● Directions for this task
An exact reproduction of the entries is needed. Keep all pictures out of it.

● Stored data entries
::::::::
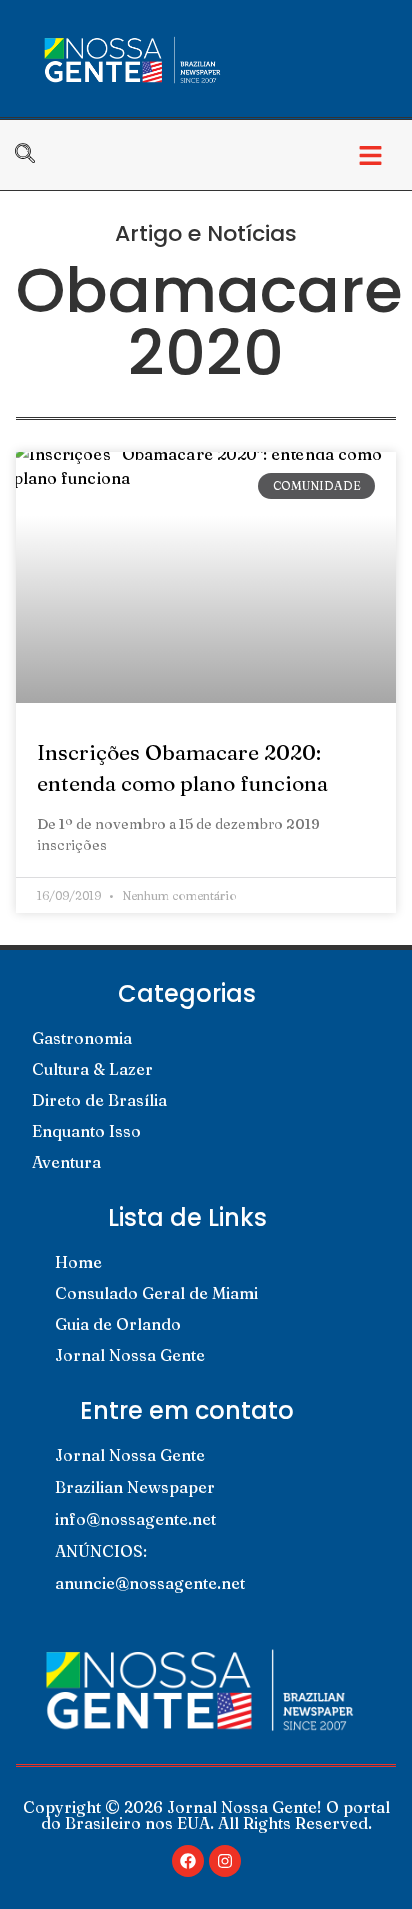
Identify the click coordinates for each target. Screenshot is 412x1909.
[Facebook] (188, 1861)
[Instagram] (225, 1861)
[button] (371, 155)
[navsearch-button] (35, 155)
::::::::
● Exercise response
Identify the click coordinates for each target. Screenshot is 412x1909.
[Facebook] (188, 1861)
[Instagram] (225, 1861)
[button] (371, 155)
[navsearch-button] (35, 155)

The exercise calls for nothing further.